おとぎ話

 昔々、あるところに、おじいさんとおばあさんが住んでいました。

 ある日、おじいさんはSMクラブへしばかれに、おばあさんはホストクラブへナンバーワンホストに会いに行きました。おばあさんが台風の影響で増水した川をクロールで渡っていると、ドンブラコ、ドンブラコと大きな桃が流れてきました。桃はナンバーワンホストの尻を連想させました。そこでおばあさんはその桃を家に持ち帰り、撫で回したり舐め回したりしました。すると突然、桃が割れ、中から女の子の赤ん坊が這い出てきました。桃から生まれたので、おばあさんはその女の子をかぐや姫と命名しました。

 かぐや姫は見目麗しい女性に成長しました。かぐや姫の噂は、京にまします帝の耳にも入りました。かぐや姫と性交したくて仕方がない色情狂の帝は、寝込みを襲うという帝国主義的なやり口で目的を遂げました。

 事後、帝はかぐや姫に求婚しました。かぐや姫は悲しそうに頭を振りました。

「私は海底国の女王である乙姫の娘で、地上には花嫁修行に来ているのですが、もうじき国から迎えの者がやって来るので、彼らと共に帰国しなければなりません。ですから帝と結婚することは出来ないのです」

 払暁、タイやヒラメの兵隊を従えた海底国の使者がかぐや姫の住まいを訪問しました。帝は私兵を招集し、魚どもを討ち取るよう命じました。ですが、双方の軍事力には天と地ほどの差があったので、かぐや姫はあえなく敵の手に落ち、海底国の使者一行はウミガメの甲羅に乗って海底に帰って行きました。

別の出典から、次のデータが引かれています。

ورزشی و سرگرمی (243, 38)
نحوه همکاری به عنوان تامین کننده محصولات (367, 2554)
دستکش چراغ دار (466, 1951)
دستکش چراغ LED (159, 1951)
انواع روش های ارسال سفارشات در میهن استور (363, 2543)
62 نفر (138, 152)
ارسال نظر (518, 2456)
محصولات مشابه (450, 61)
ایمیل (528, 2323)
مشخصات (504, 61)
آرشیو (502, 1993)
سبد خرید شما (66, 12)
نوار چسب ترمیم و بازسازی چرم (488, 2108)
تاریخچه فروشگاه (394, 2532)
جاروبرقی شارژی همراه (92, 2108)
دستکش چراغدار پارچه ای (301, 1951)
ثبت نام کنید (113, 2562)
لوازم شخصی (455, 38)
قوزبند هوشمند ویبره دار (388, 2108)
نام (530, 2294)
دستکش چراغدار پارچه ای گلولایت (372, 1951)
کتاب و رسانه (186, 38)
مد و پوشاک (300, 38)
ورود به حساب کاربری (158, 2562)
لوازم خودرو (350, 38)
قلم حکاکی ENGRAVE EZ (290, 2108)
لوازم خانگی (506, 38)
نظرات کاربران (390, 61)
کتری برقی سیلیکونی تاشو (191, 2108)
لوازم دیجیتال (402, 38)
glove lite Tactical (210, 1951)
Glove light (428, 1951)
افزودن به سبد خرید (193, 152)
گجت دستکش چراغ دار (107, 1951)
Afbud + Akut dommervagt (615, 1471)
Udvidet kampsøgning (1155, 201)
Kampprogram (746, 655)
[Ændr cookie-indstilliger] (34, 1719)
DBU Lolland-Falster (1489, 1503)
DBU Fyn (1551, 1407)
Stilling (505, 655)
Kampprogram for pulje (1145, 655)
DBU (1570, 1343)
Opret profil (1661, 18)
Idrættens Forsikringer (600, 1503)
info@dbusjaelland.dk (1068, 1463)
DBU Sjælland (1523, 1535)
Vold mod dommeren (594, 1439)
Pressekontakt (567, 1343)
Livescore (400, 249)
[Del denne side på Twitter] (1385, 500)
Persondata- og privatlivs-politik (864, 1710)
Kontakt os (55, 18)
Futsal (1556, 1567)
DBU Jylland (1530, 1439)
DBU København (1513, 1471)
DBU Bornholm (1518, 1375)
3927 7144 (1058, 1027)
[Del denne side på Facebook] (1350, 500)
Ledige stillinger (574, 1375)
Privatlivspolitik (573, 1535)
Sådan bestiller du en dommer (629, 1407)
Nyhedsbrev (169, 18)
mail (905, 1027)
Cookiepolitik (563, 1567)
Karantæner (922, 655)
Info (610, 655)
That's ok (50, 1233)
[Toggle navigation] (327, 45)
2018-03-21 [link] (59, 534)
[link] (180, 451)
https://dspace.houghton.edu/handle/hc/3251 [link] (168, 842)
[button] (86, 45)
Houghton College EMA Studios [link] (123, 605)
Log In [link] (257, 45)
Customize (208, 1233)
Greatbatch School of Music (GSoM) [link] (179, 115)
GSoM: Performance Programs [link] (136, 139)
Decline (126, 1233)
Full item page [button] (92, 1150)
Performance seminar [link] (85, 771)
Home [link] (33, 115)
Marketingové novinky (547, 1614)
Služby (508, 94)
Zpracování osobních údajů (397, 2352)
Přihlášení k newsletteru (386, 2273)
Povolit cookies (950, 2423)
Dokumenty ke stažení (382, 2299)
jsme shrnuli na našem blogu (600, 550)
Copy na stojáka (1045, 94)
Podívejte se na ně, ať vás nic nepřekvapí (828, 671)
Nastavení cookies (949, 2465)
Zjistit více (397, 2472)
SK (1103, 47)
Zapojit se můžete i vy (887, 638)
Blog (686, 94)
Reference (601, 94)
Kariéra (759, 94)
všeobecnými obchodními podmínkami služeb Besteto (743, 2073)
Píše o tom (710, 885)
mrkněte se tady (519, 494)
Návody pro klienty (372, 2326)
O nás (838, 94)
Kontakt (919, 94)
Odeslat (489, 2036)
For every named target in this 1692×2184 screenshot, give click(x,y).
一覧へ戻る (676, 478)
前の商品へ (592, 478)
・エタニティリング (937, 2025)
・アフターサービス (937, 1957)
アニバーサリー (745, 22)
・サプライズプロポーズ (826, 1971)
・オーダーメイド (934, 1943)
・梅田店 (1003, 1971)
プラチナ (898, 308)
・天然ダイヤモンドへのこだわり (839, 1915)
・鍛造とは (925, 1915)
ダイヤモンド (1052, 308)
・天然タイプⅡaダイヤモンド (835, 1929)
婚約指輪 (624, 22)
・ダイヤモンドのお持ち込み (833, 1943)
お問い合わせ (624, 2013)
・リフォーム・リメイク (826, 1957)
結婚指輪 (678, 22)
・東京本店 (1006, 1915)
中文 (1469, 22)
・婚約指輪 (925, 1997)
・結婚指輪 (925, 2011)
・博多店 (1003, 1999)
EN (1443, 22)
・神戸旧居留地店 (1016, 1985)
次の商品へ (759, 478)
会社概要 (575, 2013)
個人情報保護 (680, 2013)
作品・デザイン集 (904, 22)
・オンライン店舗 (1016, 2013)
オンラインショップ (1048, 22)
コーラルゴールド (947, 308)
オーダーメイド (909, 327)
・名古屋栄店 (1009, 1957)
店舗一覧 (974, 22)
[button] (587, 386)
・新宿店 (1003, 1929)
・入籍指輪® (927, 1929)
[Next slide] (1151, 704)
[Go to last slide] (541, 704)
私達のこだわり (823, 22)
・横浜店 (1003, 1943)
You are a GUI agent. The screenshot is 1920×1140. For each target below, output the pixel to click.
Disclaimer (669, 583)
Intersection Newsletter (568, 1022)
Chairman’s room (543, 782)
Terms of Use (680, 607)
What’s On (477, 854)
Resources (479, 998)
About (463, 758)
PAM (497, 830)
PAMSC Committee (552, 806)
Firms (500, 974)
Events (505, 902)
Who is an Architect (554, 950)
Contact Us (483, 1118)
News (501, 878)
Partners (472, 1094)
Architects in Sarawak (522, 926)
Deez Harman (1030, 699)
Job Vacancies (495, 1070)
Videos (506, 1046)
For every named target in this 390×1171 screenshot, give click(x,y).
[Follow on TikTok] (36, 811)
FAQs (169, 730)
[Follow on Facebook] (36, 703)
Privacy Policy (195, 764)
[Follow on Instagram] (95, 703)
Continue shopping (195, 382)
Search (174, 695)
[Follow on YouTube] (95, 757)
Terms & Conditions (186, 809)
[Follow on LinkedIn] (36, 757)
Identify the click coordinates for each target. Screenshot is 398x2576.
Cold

 かぐや姫のことが忘れられない帝は、後日、浦島太郎という源氏名のナンバーワンホストを刺客として海底国に差し向けましたが、乙姫の計略にかかり、廃人同然になって地上に戻ってきたそうです。

 SMクラブへしばかれに行ったおじいさんがどうなったのかは、誰にも分かりません。